***** Trecho fornecido

Mais do mesmo e do mesmo de novo

Patricia Sant’Anna, Helder Oliveira,

Vivian Berto, Dimitria Freitas, Victor Barboza



“Double face Jack”, Guillaume Verda.

Em que momento uma obra de arte que remete muito fortemente a outra – a ponto de identificarmos na hora a semelhança – pode ser considerada “inspiração”? E em que momento ela pode ser uma mera cópia? A arte contemporânea está repleta de exemplos recentes de artistas que, ao invés de trazerem algo novo, se assemelham a obras de artistas já produzidas. E que, ao invés de admitir a inspiração, a vendem como se fosse coisa nova.



Um dos casos recentes é o do artista francês Guillaume Verda. Ele teve sua exposição solo cancelada na Sakura Gallery, em Paris, depois da acusação de plágio da obra do Jean-Michel Basquiat. Verda foi denunciado por não ter dado nenhum crédito à influência do artista nova-iorquino em sua obra, algo que repercutiu nas mídias sociais e, mais tarde, na mídia tradicional.

**********

Relacione todos os nomes de pessoas listados sob o título do texto sobre plágio na arte contemporânea, antes da legenda da imagem.

***** Entradas extraídas

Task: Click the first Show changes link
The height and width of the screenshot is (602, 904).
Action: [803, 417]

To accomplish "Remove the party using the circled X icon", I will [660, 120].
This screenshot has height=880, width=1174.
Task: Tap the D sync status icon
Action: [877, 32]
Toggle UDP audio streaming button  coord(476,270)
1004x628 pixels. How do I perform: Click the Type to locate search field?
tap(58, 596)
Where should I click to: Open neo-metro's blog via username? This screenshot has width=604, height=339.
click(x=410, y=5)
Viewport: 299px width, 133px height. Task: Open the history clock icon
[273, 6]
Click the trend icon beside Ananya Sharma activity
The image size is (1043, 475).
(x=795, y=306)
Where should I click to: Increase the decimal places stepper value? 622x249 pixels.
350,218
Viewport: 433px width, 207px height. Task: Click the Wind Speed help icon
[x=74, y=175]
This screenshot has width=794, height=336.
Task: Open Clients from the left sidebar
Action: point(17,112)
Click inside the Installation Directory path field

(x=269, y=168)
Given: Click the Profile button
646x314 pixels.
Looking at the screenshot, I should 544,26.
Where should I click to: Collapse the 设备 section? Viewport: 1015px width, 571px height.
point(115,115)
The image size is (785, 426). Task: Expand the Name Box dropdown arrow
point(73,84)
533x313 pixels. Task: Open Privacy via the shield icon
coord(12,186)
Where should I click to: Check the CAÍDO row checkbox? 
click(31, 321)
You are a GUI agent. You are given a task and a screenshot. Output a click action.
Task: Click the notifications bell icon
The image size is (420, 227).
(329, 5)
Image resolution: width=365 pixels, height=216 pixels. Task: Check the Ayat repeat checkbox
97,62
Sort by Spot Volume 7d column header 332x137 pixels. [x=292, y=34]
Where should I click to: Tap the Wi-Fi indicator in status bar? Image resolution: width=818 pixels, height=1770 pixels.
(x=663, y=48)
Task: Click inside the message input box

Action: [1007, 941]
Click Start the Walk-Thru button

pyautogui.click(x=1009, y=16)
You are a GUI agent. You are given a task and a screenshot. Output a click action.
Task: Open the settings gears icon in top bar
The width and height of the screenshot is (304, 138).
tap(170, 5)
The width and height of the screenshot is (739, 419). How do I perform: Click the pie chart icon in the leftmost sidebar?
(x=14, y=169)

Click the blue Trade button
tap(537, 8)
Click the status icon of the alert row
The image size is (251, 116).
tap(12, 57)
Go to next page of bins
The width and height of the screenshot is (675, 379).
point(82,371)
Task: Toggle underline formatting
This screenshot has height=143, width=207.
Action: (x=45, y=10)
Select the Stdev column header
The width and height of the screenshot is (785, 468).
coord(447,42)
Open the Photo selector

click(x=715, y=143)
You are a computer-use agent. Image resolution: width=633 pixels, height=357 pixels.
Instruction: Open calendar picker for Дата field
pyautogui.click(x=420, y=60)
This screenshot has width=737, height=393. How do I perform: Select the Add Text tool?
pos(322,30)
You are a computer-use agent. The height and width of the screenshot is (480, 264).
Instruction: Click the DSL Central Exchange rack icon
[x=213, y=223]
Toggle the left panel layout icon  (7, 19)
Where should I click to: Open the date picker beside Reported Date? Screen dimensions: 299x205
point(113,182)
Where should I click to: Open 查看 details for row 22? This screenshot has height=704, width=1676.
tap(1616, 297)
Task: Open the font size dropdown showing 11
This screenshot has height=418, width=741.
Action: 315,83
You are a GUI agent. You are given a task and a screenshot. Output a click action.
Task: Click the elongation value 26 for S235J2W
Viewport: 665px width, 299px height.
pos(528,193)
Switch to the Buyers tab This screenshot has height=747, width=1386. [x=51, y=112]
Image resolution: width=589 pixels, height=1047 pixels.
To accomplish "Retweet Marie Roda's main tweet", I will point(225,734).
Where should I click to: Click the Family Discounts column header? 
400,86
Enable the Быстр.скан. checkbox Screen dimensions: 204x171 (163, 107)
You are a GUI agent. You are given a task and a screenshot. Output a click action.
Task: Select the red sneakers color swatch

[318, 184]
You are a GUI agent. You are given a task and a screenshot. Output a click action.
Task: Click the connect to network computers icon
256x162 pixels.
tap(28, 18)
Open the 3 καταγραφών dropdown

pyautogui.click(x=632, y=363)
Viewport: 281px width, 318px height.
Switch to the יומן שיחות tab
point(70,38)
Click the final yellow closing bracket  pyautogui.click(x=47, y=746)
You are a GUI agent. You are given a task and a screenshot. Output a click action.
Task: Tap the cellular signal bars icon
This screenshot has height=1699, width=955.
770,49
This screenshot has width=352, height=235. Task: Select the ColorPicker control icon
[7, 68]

**********

Solução escrita
Patricia Sant’Anna, Helder Oliveira, Vivian Berto, Dimitria Freitas, Victor Barboza